Themis in depth #
Themis consists of four principal parts:
Cryptography backend — the low-level implementation of individual cryptographic algorithms and primitives. This is the platform-specific code that Themis depends on.
Soter library — the backbone of all the Themis operations. Soter is a cryptographic abstractions library that adapts the implementations of cryptography primitives from the backend for the rest of Themis code.
Themis library — the actual cryptographic procedures, built on top of the cryptographic abstractions provided by Soter.
Themis wrappers — the “user interface” which brings Themis to various high-level languages for writing actual applications.
Themis and Soter libraries together are often referred to as the Themis Core.
Under the hood #
The idea behind Themis is simple: wrap complicated multi-step procedures with shared data (like end-to-end perfect forward secrecy messaging with session control) into simple objects and make these objects available through simple interfaces.
Same generation versions of Themis across different platforms are guaranteed to be compatible. Although different platforms might have different implementations of cryptographic primitives, our pluggable cryptographic stack – Soter will take care of all the differences.
We strive to maintain backwards compatibility as well, so adjacent Themis versions across different platforms are guaranteed to be compatible too. (But we reserve the right to gradually deprecate features across multiple releases.)
The architecture of Themis is layered to ensure high portability as well as ease of use.

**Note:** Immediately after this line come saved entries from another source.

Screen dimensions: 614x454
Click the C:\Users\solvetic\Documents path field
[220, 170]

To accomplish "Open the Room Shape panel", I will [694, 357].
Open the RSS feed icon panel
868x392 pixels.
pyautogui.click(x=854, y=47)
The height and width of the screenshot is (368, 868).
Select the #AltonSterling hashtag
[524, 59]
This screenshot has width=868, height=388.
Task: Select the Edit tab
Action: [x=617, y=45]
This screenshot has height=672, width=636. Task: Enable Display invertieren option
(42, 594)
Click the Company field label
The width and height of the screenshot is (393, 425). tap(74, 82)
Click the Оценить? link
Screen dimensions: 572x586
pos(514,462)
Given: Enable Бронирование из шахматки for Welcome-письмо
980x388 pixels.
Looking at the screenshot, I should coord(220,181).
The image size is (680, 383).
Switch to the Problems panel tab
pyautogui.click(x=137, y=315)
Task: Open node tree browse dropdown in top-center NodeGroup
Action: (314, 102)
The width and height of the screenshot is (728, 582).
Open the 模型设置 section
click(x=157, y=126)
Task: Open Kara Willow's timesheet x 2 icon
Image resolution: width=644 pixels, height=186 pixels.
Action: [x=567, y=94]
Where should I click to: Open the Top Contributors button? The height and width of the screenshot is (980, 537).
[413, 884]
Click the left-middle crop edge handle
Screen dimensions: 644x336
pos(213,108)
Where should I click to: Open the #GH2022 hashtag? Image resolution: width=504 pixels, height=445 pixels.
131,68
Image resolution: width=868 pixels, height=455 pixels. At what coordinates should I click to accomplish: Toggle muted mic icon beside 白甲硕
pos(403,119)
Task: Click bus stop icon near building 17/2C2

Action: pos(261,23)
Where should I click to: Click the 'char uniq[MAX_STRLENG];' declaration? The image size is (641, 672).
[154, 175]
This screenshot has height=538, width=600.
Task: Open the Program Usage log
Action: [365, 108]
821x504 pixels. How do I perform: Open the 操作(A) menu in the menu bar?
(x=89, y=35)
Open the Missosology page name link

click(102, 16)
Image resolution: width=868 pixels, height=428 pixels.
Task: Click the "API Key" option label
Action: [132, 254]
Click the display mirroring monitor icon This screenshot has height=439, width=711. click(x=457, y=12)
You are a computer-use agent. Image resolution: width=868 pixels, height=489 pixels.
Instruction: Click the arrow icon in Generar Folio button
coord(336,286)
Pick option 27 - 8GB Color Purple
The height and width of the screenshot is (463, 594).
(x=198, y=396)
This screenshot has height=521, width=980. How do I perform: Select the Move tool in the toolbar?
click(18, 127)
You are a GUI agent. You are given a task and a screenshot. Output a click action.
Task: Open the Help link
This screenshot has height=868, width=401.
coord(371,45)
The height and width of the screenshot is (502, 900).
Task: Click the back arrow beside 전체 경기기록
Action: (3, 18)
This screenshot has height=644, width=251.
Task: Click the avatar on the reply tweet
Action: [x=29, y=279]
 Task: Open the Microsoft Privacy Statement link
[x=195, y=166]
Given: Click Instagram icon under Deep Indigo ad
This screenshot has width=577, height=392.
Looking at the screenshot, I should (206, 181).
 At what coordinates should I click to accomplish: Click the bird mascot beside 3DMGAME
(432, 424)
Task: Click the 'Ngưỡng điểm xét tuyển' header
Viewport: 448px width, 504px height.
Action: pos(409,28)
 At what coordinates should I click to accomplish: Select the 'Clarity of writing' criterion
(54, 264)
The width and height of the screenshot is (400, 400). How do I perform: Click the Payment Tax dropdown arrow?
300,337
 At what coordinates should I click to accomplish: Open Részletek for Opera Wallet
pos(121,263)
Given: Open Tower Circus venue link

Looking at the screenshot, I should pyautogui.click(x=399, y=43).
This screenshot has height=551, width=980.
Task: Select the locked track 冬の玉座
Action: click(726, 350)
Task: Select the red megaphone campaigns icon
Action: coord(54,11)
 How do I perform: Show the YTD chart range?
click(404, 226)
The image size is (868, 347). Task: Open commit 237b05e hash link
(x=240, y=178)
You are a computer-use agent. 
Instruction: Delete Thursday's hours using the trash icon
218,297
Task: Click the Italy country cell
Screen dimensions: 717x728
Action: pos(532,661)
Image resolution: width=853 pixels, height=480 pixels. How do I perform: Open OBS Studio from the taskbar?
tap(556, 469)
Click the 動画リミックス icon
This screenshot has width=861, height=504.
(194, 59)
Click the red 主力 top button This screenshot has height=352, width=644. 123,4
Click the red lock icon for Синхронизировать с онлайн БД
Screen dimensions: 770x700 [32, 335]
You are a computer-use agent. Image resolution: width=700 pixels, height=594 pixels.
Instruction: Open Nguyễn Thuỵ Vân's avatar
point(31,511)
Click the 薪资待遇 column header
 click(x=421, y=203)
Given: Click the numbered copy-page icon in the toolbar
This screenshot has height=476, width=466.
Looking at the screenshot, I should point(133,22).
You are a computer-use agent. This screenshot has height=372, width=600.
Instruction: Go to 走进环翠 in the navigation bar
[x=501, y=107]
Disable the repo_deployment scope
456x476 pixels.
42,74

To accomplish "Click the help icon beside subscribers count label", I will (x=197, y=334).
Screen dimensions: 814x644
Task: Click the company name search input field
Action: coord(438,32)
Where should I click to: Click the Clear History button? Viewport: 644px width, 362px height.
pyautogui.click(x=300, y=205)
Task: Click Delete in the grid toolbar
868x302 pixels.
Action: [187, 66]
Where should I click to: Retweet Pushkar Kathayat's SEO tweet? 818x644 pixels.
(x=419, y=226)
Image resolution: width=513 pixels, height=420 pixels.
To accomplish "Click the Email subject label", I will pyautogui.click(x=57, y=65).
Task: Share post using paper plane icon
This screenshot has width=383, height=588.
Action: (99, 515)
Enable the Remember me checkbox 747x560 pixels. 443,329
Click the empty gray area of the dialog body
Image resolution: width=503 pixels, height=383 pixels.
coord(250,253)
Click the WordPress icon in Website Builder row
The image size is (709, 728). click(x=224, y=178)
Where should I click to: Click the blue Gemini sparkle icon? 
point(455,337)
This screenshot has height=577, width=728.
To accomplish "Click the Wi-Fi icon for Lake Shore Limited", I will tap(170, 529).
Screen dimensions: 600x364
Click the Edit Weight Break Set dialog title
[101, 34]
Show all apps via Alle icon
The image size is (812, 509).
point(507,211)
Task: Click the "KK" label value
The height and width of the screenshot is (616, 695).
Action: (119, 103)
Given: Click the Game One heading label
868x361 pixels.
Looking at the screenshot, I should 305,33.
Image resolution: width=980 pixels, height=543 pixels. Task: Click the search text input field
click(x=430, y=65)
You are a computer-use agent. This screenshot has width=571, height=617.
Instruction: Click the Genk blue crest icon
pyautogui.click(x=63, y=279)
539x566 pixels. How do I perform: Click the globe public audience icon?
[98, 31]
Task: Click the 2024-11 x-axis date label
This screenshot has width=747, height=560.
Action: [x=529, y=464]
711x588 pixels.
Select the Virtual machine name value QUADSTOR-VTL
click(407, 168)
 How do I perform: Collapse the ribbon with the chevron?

Every layer provides some level of abstraction to upper layers.
Here is a high-level overview of Themis:
Low-level cryptographic bindings #
At the lowest level, there are bindings to popular cryptographic libraries and APIs, such as OpenSSL and BoringSSL. They provide implementations of the necessary core cryptographic primitives and allow our stack to operate in different environments.
This approach simplifies the process of porting to new platforms as only bindings with corresponding donor libraries have to be updated. We usually follow best practices and sensible recommendations of each platform maintainer and try to utilise cryptographic implementations native to each platform.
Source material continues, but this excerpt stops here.